Mencerna helai demi helai visi dan misi, publik perumahan patut riang; walau cemas. Tersebab tiga pasangan calon Presiden - Wakil Presiden peduli ikhwal pembangunan perumahan rakyat. Bagaimana pun, visi dan misi itu adalah dokumen politik elektoral, yang berdimensi perjanjian kepada publik yang "sakral". Janji yang bisa ditagihkan. Pinjam saja asas hukum perjanjian ini: Pacta Sunt Servanda.

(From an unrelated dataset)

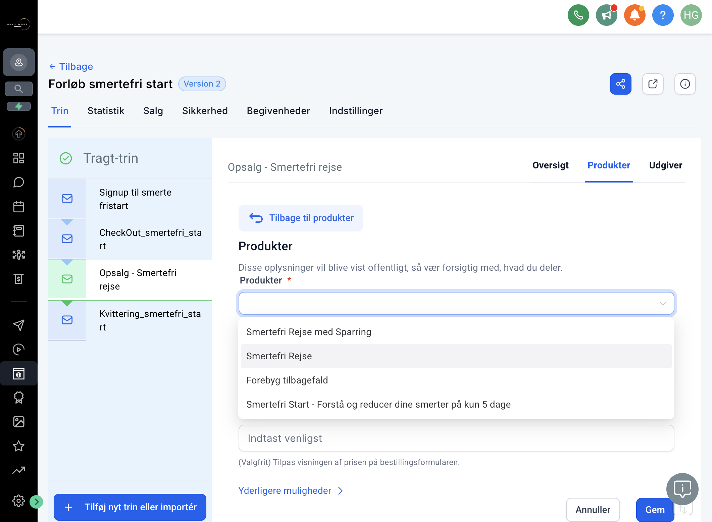Viewport: 712px width, 522px height.
Task: Click the blue share icon button
Action: (x=620, y=84)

Cemas karena ikhwal perumahan rakyat terbelit tantangan dan beban. Satunya, proyeksi jumlah penduduk Indonesia mencapai 331 juta jiwa yang 73% tinggal di ruang spasial dan sosial bernama perkotaan. Tantangan dan beban perkotaan plus urbanisasi yang tidak produktif, apalagi tanpa panduan UU Perkotaan, patut mencemaskan.
Pelaksanaan visi dan misi alias janji perumahan rakyat adalah tantangan pada dua hal: kolaborasi dan perluasan akses. Mengadvokasi percepatan mencapai kesejahteraan perumahan adalah keharusan, bukan membiarkan sebagai bussines as usual. Bukan hanya APBN Base, namun Constitution Base alias Right Base yang membuatnya berbeda dari sekadar "proyek" mengisi angka baclog dan capaian statistik housing stock.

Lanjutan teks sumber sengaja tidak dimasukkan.